Do you think I will have problems with condensation dripping down through the bathroom exhaust fan or moisture in the attic?

If I ran a duct from the bathroom ceiling over to the roofs ridge vent, it would travel approx 12 feet. Is this too far? 

Thanks! 

(I live in Baltimore MD)


----------



## Nestor_Kelebay (May 7, 2010)

Lola:

     No, that's not too far.  The bathroom ceiling fans in my basement suites have 20 feet of vertical duct to go through before coming out the vent caps on my flat roof.  But, if I were you, I would go the shortest straightest route to get out your roof.

The bottom line is that the shorter, straighter and smoother your bathroom fan vent ducting is, the easier air will flow through the duct and so the higher the volume flow rate through the duct, and the better the fan will work.  The following web site shows the "length equivalents" for common fittings for water flow through various sizes of water pipe.

http://www.engineeringtoolbox.com/resistance-equivalent-length-d_192.html

      You can see that any perturbation on the ID of the pipe (such as would be caused by a valve or a tee) or change in direction of the flow (as would be caused by a 45 or 90 degree elbow) offers resistance to flow which is expressed as an equivalent length of pipe.  There are similar charts for air flow through various size ducts.  The length of your duct and any bends in it, and even the roof vent on the end of the duct are all going to increase the resistance to air flow, and reduce the air flow rate out of the bathroom when the fan is on.

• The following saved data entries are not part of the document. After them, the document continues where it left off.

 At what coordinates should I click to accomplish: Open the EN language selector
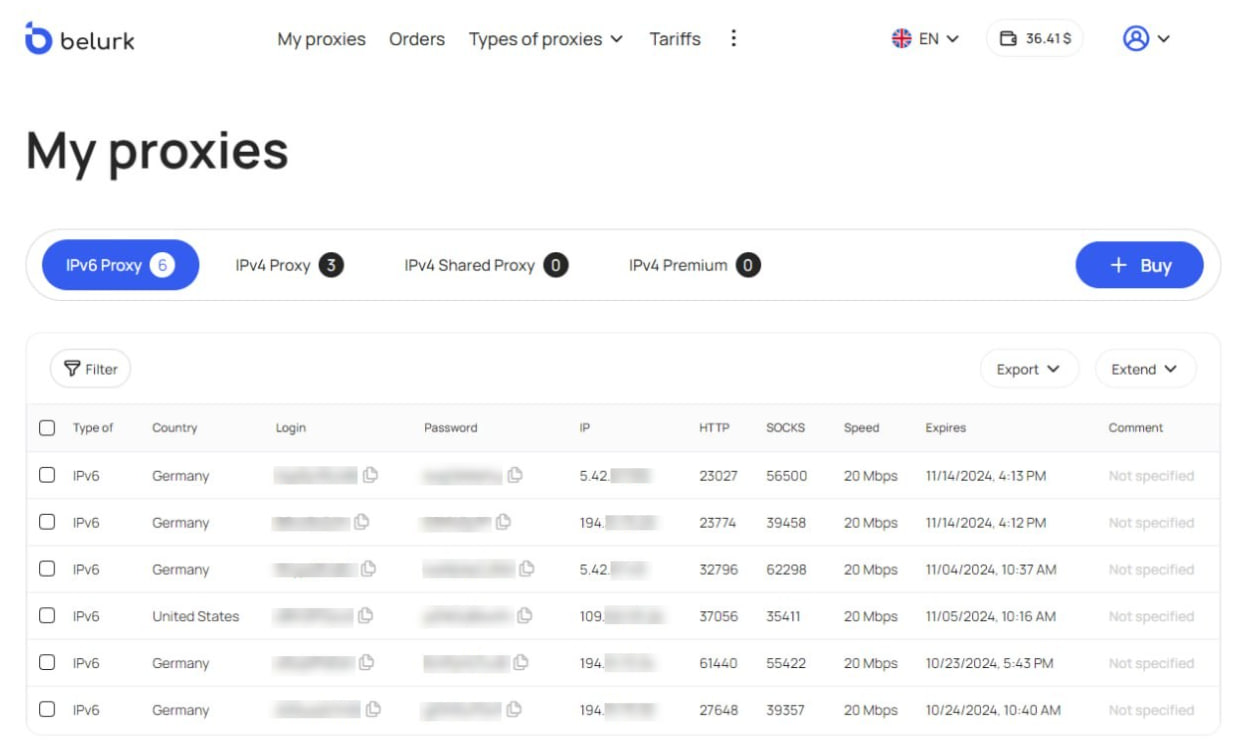pos(925,39)
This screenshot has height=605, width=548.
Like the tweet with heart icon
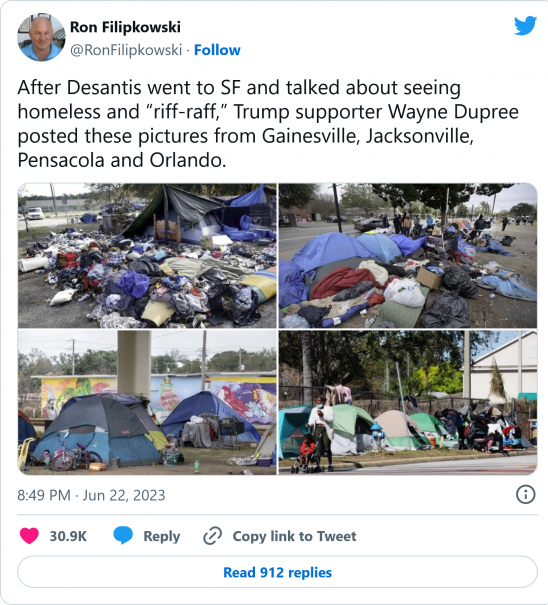(x=29, y=536)
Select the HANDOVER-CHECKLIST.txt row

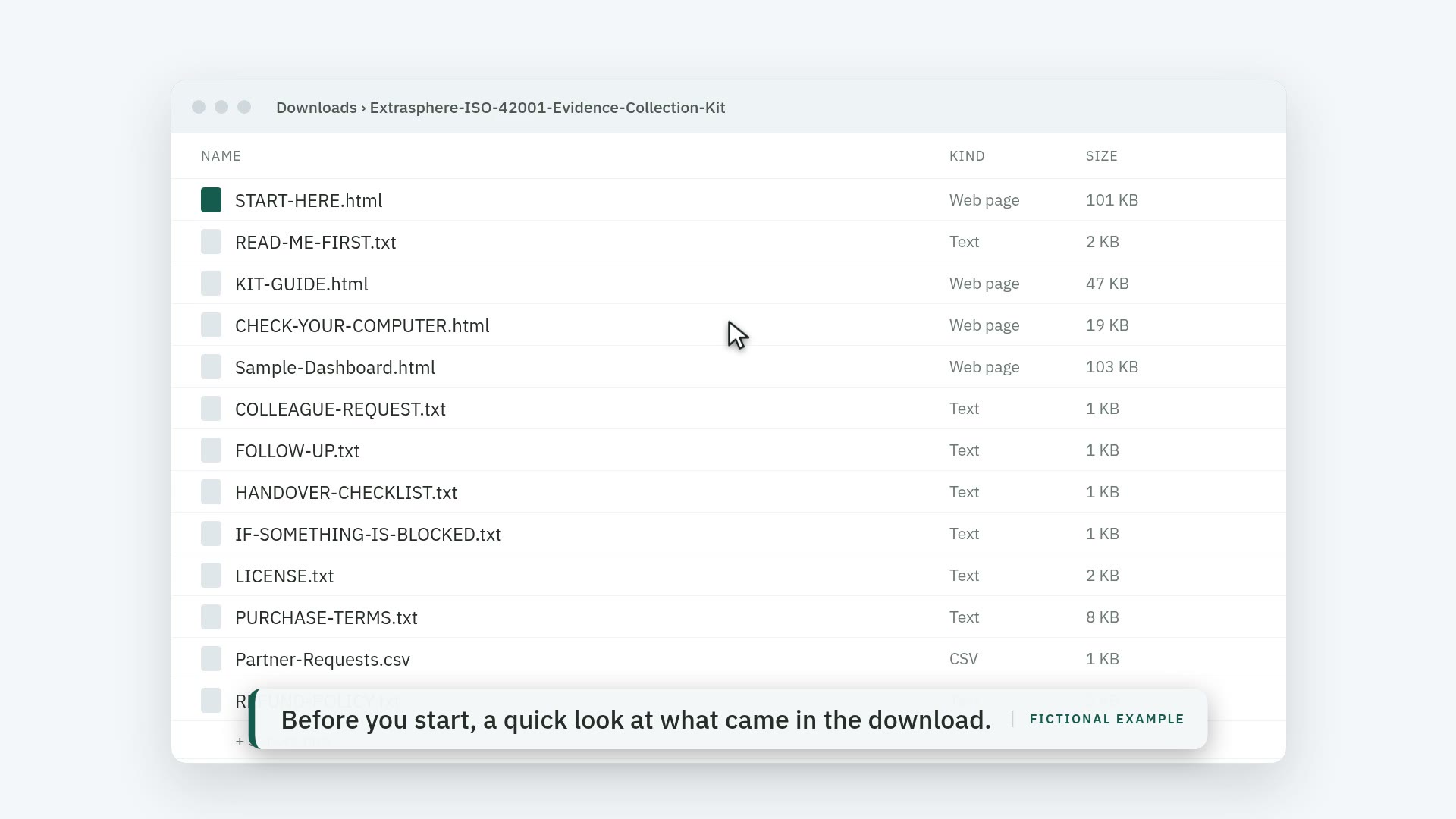pos(728,492)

     Since many of the most common problems associated with bathrooms arise from poor or non-existant ventilation, ensuring you have good ventilation in a bathroom is a wise investment, and you don't want to cut corners here.

     So, if it were me, I would use an insulated duct (or insulated it yourself) and have your bathroom fan duct go straight up from the fan through your roof.  Any shingle roofing company would be able to install a fan vent on your roof, and this is the kind of thing that you typically only do once in a blue moon, or whenever you add a bathroom to your house, so it's not like it represents a major expense when you consider it's something that's done seldom and greatly affects the comfort of your house.  (In some houses even here in Winnipeg, there are windows instead of ceiling fans (the building code here required one or the other at one time), and the condensation problems some people have on those windows in winter is Gawd-awful.  A good bathroom ceiling fan that works well will make your house more comfortable to live in by reducing condensation and mildew problems and eliminating excess humidity from your environment.)

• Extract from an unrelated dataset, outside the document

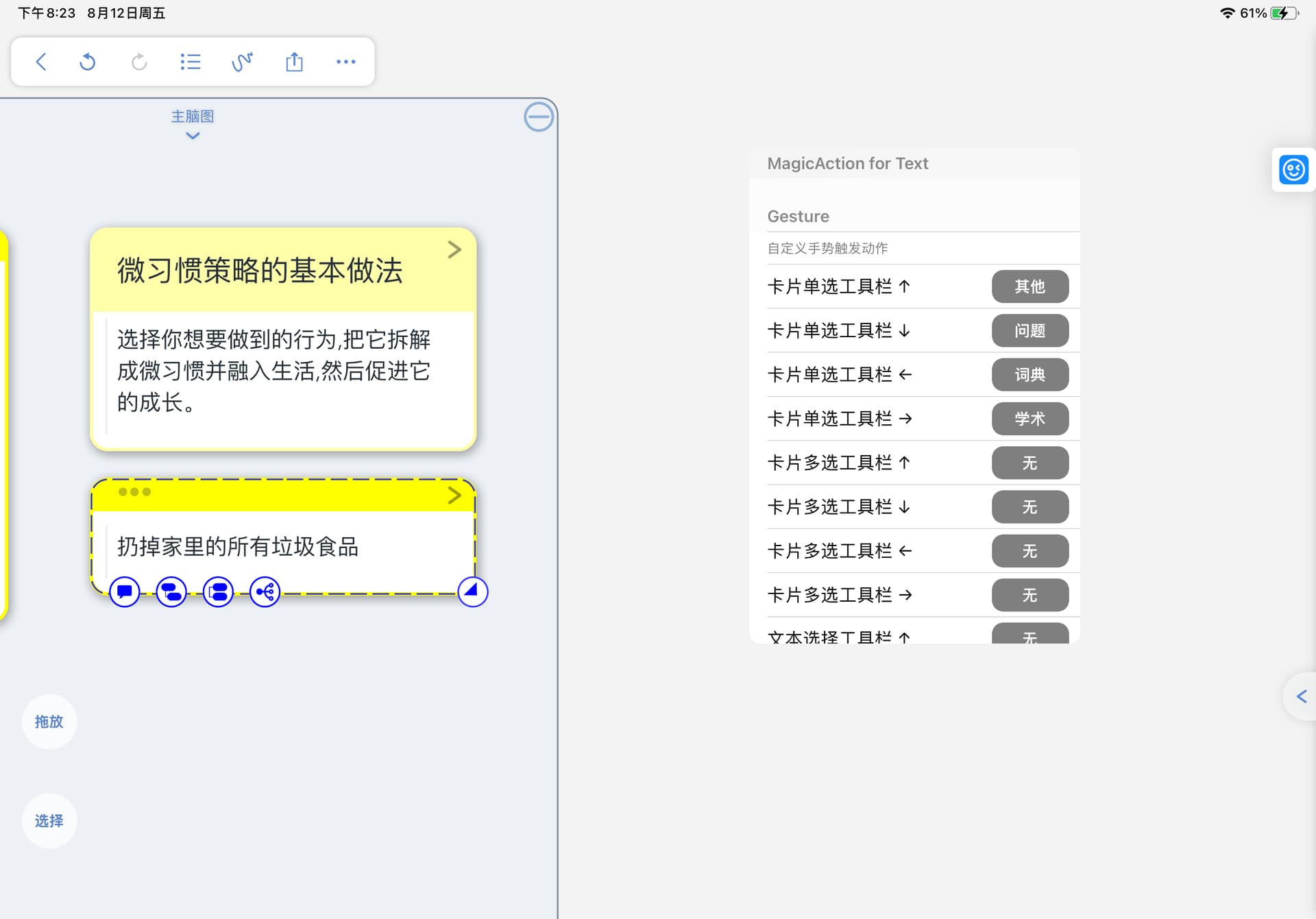
Task: Open the share export icon
Action: (294, 62)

     I have also heard of people running the fan duct out a soffit along the side of their house.  The problem that may occur there, however, is that an condensation that does form inside the duct will leak out at the duct joints and possibly cause water damage to the ceiling in places inside your house.


----------



## oldognewtrick (May 7, 2010)

You are better off running the shortest route to a dedicated roof exhaust vent. They make vents that have flaps that close when not in use and prevent back drafts into the vent pipe. I believe that venting to a ridge or to a sofit is against most local building codes.


----------



## abrowning (May 10, 2010)

I echo the previous answers of taking the shortest route to a dedicated roof vent.

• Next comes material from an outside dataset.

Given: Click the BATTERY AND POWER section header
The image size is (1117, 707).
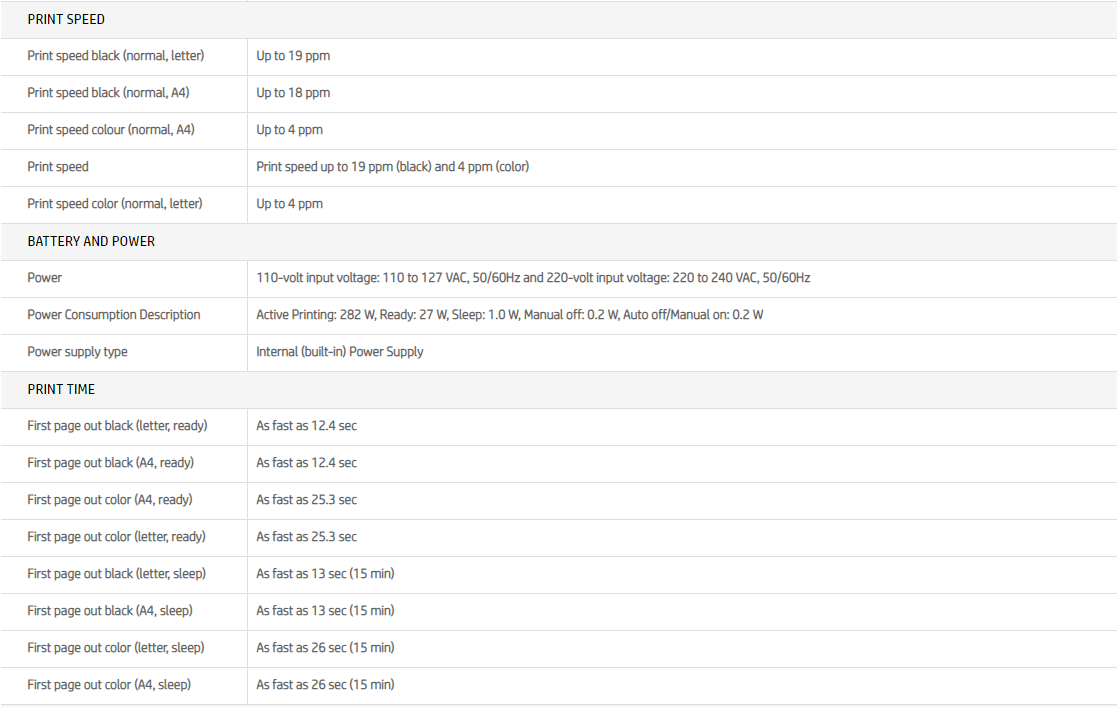Looking at the screenshot, I should click(91, 241).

And I'm curious about how you would connect to the ridge vent. Is there a special fitting for that? If not, you would be asking for a mold problem. My neighbor let his bathroom exhaust fan duct in to the attic for just a few weeks (not sure why) thinking that the open attic windows would allow the moisture to escape. He ended up with a BAD mold problem up there.


----------



## oldognewtrick (May 11, 2010)

The problem is the ability of the fan to push heavy moist air in a verticle flow. I know of no attachments for ducting to a ridge vent, doesn't mean there isn't one made tho.


----------



## handyguys (May 11, 2010)

code in my area allows the bath vent to be directed into a soffit vent. That's the easiest and cheapest thing to do for the builder and how mine was done. I intend to do a proper vent out the gable end someday.


----------



## oldognewtrick (May 11, 2010)

handyguys said:


> code in my area allows the bath vent to be directed into a soffit vent. That's the easiest and cheapest thing to do for the builder and how mine was done. I intend to do a proper vent out the gable end someday.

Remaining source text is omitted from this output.